**Provided passage:**
--- BEGIN ---

Access to multi-channel and multi-device marketing data

Given the vast volumes of data you can access today, gathering and adequately connecting data points from different channels becomes difficult.

According to The Aberdeen Group:

“Companies with extremely strong cross-channel customer engagement retain on average 89% of their customers, compared to 33% for companies with weak cross-channel customer engagement”.

When analyzing your marketing data, you need to answer the following questions:

  • What is the effect of your marketing activities on conversion rates?
  • Which devices most often lead to conversions?
  • Which channels contribute to the most conversions?
  • How should you allocate your marketing and advertising budget to make it efficient and maximize your conversion rate?
  • How can you decrease the acquisition cost per marketing channel?

Finding answers to these questions might take time and effort.

Users can jump from smartphone to desktop to tablet and back again as they visit your website, or use different browsers for their visits, which can make marketing attribution a real headache. 

Also, one user can move through touchpoints on different online channels – for example, click on your Google Ad, visit your site directly and then navigate to it from organic search.   

This is where single customer views come in handy. With SCVs, you can take advantage of models that help you assign the right amount of credits to each channel – like multi-device and multi-channel attribution. You’ll be able to stop using old and ineffective conversion attribution models relying on the last or first clicks.

SCVs can help you recreate a user’s whole journey with your brand and all their touchpoints, regardless of how many devices or channels people have used to contact you. With this information, you will be able to better plan and adjust your marketing strategy and accurately evaluate its results.

--- END ---

**Record set:**

--- BEGIN ---

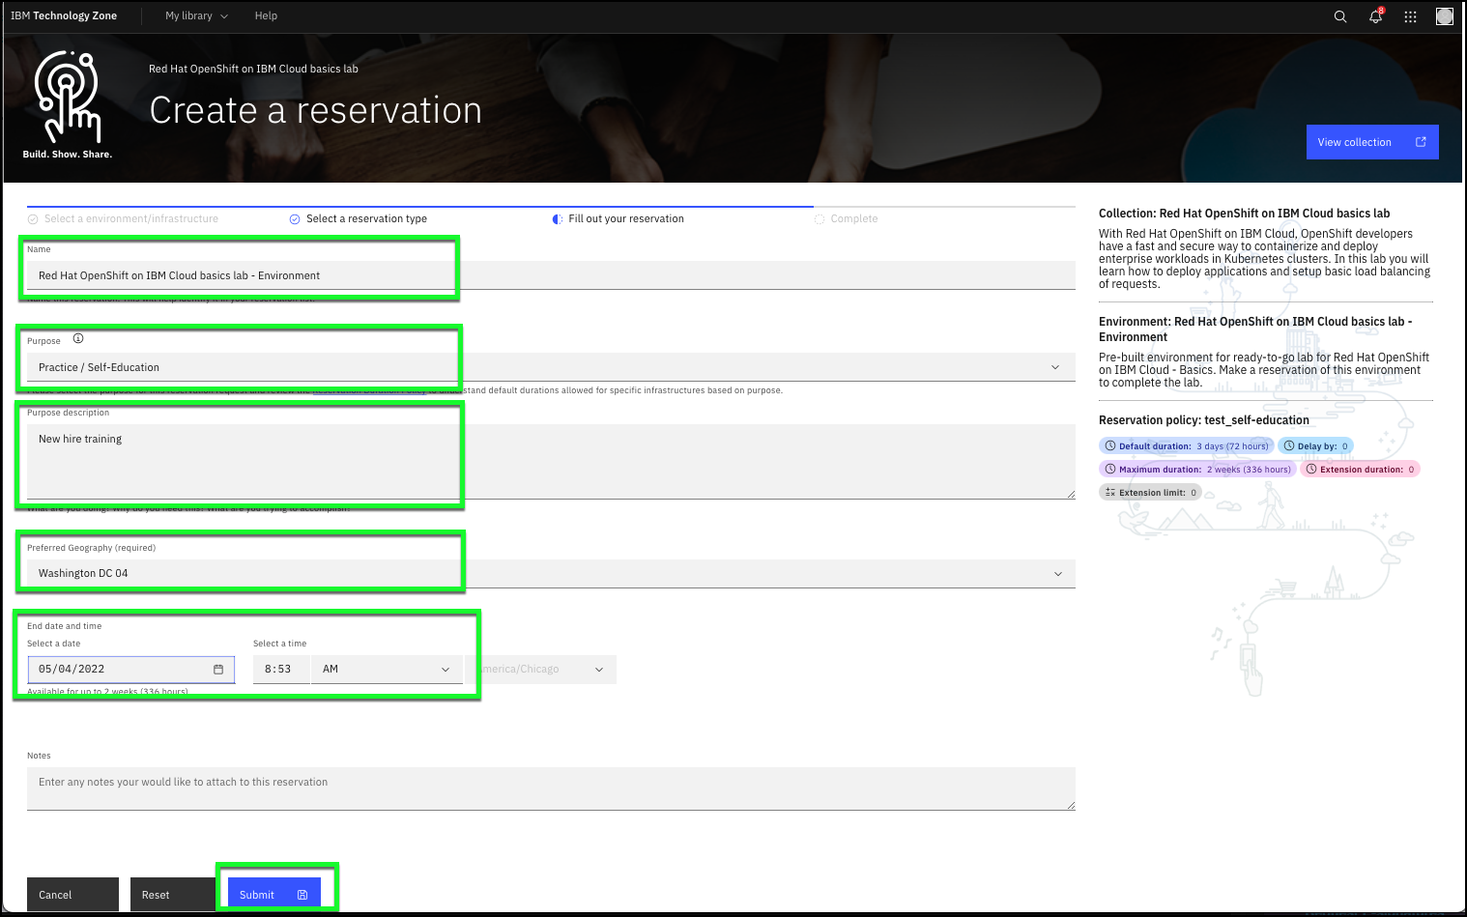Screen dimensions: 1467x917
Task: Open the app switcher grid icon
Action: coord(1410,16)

--- END ---
--- BEGIN ---

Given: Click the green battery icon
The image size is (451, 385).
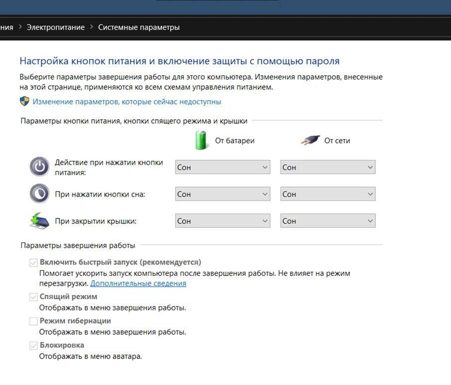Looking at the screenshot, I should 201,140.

--- END ---
--- BEGIN ---

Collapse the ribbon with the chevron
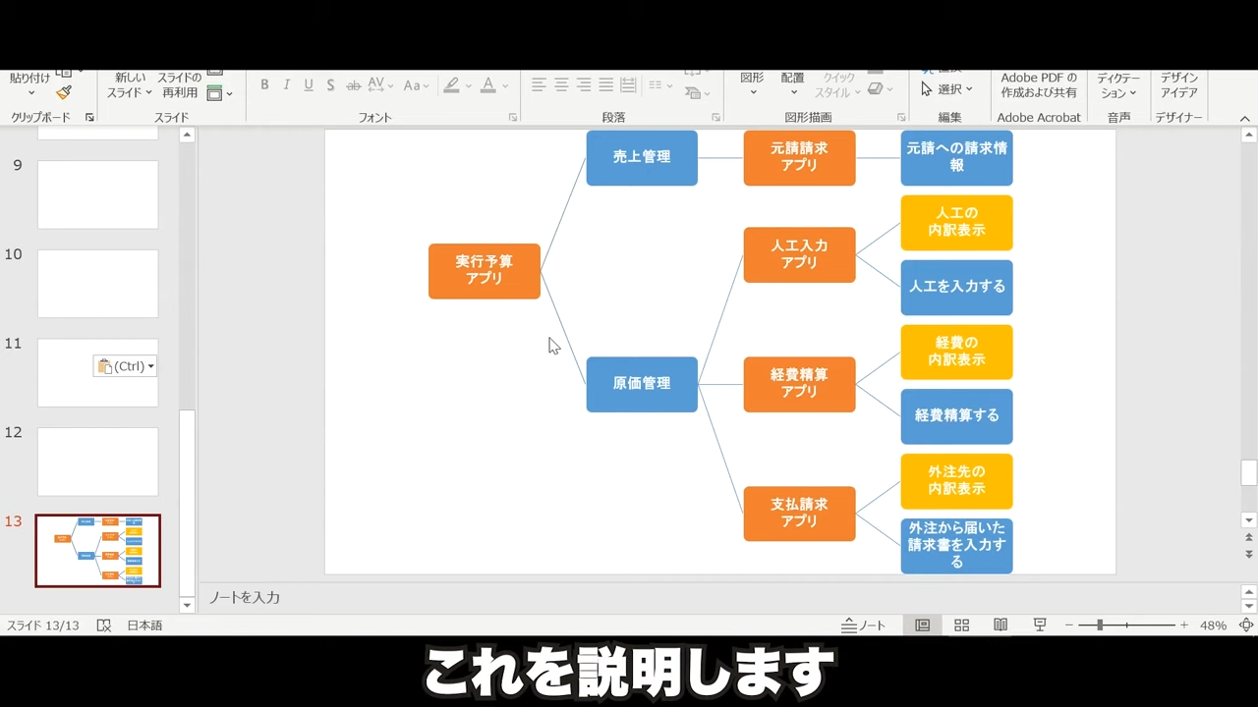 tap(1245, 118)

--- END ---

**Given exercise 1:**
Answer these questions from the passage on multi-channel marketing data:
(a) According to the Aberdeen Group quotation, what percentage of customers do companies with extremely strong cross-channel customer engagement retain on average?
(b) What three touchpoints make up the example of one user moving through different online channels?
(c) Which older conversion attribution models can single customer views help you stop using?
**Given exercise 2:**
Carry the passage on multi-channel marketing data forward from its final sentence.
The data stand apart from the passage on multi-channel marketing data and have no connection to it.

**Task result 1:**
(a) 89%.
(b) Clicking on your Google Ad, visiting your site directly, and then navigating to it from organic search.
(c) Models relying on the last or first clicks.

**Task result 2:**
Understanding customers through finer segmentation and analytics

Detailed information about your app or website visitors equals more information available when crafting audience segments. Unlike aggregated data that misleadingly implies that all visitors are equal, segmented data reflects how different they really are. People use various devices and browsers, have many demographic characteristics, and face different issues using your site or app.

Precise data can let you segment your users based on relevant attributes and behaviors, which provides better insights. 

With access to an SCV, you can segment users based on their:

  • Buyers’ lifecycle stages
  • Specific locations
  • Profession or role at their company
  • Purchase history
  • Interests
  • Visiting patterns
  • Content viewed
  • Industry
  • Contact preferences
  • Conversion data
  • User type or persona
  • Time and date of activity

With strategically crafted segments, you can tailor your marketing messages more accurately to your visitors’ needs. You can then increase user satisfaction with your brand, lower marketing costs and have more opportunities for creating value, driving sales and building loyalty.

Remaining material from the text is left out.